Note that Type 3 SS are invariant to the order of predictors: We get the same when we switch around our predictors:
# mymod2 <- lm(LOC ~ optimism + ES, data = usmrsurv2)
drop1(mymod2, test = "F")
## Single term deletions
##
## Model:
## LOC ~ optimism + ES
## Df Sum of Sq RSS AIC F value Pr(>F)
## <none> 844 160
## optimism 1 16.8 861 159 1.07 0.305
## ES 1 99.6 944 164 6.37 0.015 *
## ---
## Signif. codes: 0 '***' 0.001 '**' 0.01 '*' 0.05 '.' 0.1 ' ' 1
Remember that we mentioned when we introduced the simple regression model (one predictor), the \(t\)-statistic for the coefficient test is the square root of the \(F\)-statistic for the test of the overall reduction in the residual sums of squares?

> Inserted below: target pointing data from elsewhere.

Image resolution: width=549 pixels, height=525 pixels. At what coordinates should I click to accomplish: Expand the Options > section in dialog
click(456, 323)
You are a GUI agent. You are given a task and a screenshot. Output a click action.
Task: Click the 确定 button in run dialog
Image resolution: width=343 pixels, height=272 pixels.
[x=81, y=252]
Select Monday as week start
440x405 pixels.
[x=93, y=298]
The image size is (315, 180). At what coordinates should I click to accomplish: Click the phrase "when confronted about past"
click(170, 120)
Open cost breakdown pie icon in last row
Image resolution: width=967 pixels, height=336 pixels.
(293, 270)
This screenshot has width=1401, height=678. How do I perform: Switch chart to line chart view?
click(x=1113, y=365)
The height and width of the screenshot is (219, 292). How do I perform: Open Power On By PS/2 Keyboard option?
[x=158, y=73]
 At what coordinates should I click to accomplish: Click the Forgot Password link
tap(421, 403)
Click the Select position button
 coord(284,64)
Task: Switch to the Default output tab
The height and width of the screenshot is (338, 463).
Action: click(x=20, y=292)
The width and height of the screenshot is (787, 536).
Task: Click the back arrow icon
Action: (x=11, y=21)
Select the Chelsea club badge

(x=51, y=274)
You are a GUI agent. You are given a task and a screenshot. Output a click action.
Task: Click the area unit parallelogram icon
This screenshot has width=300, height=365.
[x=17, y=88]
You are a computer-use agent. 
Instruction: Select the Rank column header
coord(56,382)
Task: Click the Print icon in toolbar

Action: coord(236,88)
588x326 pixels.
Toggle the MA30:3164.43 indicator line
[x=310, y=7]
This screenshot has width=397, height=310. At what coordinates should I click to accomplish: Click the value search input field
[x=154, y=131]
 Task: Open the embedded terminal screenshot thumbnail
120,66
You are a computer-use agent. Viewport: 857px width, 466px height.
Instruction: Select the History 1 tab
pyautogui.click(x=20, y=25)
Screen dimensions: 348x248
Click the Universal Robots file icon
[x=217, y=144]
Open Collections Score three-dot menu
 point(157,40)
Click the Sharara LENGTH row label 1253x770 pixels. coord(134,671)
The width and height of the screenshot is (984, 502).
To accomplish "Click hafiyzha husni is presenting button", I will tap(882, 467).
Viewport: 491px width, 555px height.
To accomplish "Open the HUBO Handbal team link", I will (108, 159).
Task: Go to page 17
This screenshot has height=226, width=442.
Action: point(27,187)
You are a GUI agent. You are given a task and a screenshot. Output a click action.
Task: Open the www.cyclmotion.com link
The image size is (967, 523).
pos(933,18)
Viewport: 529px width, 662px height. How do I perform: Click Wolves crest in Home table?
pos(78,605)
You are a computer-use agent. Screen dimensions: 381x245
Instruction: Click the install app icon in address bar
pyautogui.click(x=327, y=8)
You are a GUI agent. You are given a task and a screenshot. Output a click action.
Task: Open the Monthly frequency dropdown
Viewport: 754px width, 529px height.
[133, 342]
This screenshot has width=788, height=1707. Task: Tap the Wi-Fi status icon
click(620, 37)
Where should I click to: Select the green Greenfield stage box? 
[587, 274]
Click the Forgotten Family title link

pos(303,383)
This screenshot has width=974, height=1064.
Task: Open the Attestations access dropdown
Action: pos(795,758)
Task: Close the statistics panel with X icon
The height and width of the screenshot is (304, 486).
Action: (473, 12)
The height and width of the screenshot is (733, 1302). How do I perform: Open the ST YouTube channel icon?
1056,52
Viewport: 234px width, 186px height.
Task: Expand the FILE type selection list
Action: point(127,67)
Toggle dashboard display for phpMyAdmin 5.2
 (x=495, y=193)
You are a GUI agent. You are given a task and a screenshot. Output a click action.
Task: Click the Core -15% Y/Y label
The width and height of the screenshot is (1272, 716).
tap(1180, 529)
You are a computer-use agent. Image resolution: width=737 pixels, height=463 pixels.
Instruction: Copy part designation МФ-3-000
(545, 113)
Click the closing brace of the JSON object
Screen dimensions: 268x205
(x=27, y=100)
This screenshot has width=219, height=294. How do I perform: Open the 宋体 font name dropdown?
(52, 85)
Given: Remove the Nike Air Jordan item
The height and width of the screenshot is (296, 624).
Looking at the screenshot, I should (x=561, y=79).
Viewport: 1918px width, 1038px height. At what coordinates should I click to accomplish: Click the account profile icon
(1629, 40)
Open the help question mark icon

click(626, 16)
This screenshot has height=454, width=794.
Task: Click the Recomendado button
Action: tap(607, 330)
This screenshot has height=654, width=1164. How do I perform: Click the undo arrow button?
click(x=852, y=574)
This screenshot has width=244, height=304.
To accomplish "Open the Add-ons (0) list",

This does still hold for the multiple regression model, but it is a little more complicated. For a given coefficient \(t\)-statistic in a multiple regression model, the associated \(F\)-statistic is the one corresponding to the reduction in residual sums of squares that is attributable to that predictor only. This, in other words, is the Type 3 \(F\)-statistic.
Here are our model coefficients and \(t\)-statistics:
# mymod1 <- lm(LOC ~ optimism + ES, data = usmrsurv2)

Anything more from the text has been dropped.